— Task requirements —
Recast the records as a numbered list, starting at the line that contains "Task: Select the Heart rate row" and ending at the last line of the records, with blank lines omitted.

— Records for the exercise —
◇ ◇ ◇ ◇ ◇
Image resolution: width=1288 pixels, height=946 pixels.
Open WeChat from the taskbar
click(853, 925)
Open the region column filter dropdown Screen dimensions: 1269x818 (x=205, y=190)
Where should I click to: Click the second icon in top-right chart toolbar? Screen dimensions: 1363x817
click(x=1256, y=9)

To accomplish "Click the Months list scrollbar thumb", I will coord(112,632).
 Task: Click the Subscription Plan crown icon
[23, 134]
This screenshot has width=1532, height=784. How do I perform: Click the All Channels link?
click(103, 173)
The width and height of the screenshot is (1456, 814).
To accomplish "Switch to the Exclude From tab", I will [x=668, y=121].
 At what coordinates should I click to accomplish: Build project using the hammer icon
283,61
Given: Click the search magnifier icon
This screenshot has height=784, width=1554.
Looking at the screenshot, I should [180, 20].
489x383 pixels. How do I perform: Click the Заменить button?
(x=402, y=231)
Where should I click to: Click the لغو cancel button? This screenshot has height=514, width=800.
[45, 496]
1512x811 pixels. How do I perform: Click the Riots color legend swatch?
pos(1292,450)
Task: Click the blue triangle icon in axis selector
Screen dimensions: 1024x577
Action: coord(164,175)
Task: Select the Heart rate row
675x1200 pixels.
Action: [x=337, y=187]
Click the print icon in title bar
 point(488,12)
◇ ◇ ◇ ◇ ◇
— Solution to the problem —
1. Task: Select the Heart rate row
2. 675x1200 pixels.
3. Action: [x=337, y=187]
4. Click the print icon in title bar
5.  point(488,12)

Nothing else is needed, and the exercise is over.